**Exercise directions:** Retype, word for word, each line between the lines holding "Image resolution: width=938" and "The width and", inclusive, and leave the rest of the data alone.

**Dataset:**
-----

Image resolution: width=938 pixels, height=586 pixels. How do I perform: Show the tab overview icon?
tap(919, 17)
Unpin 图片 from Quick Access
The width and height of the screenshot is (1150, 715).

-----

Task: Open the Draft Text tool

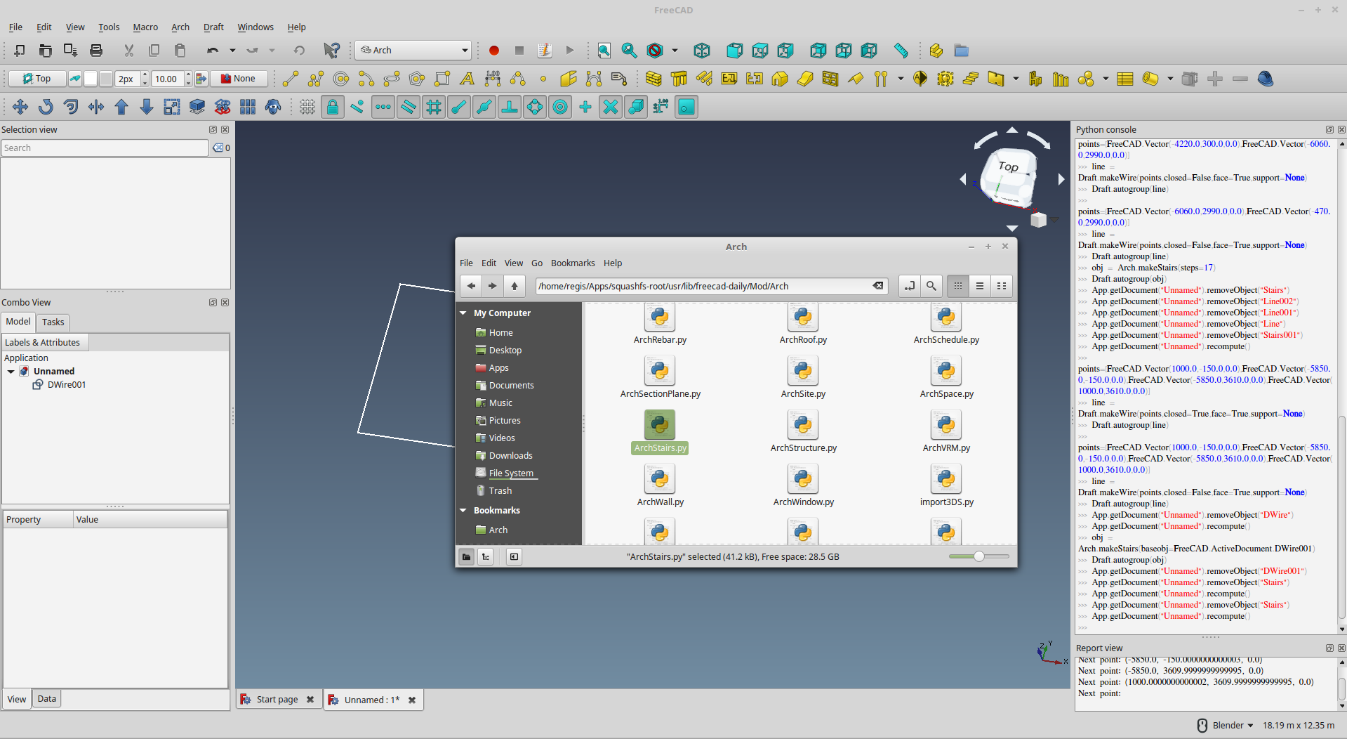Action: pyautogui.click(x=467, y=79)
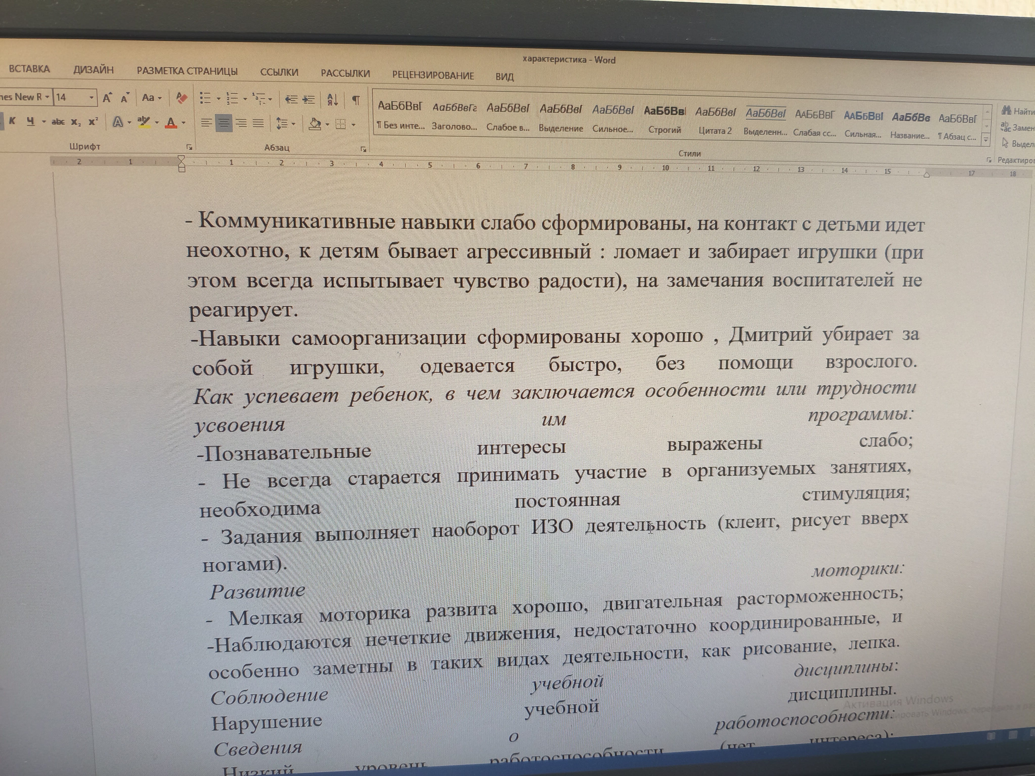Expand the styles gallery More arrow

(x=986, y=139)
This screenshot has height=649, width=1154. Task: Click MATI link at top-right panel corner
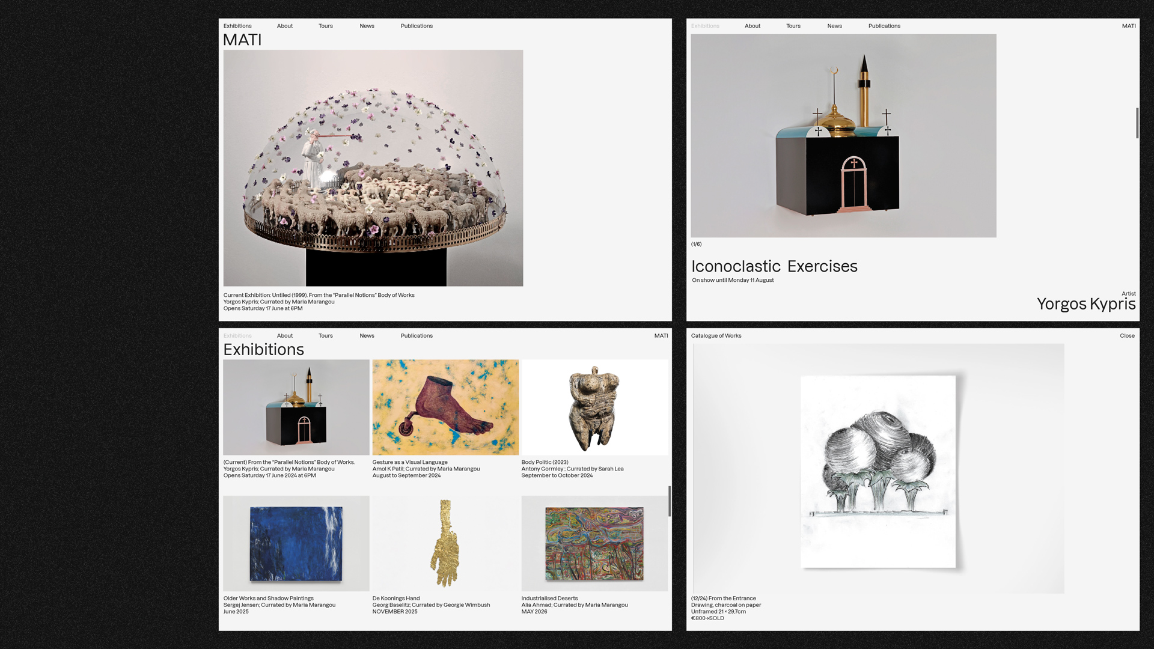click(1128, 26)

-----

**Exercise solution:**
Image resolution: width=938 pixels, height=586 pixels. How do I perform: Show the tab overview icon?
tap(919, 17)
Unpin 图片 from Quick Access
The width and height of the screenshot is (1150, 715).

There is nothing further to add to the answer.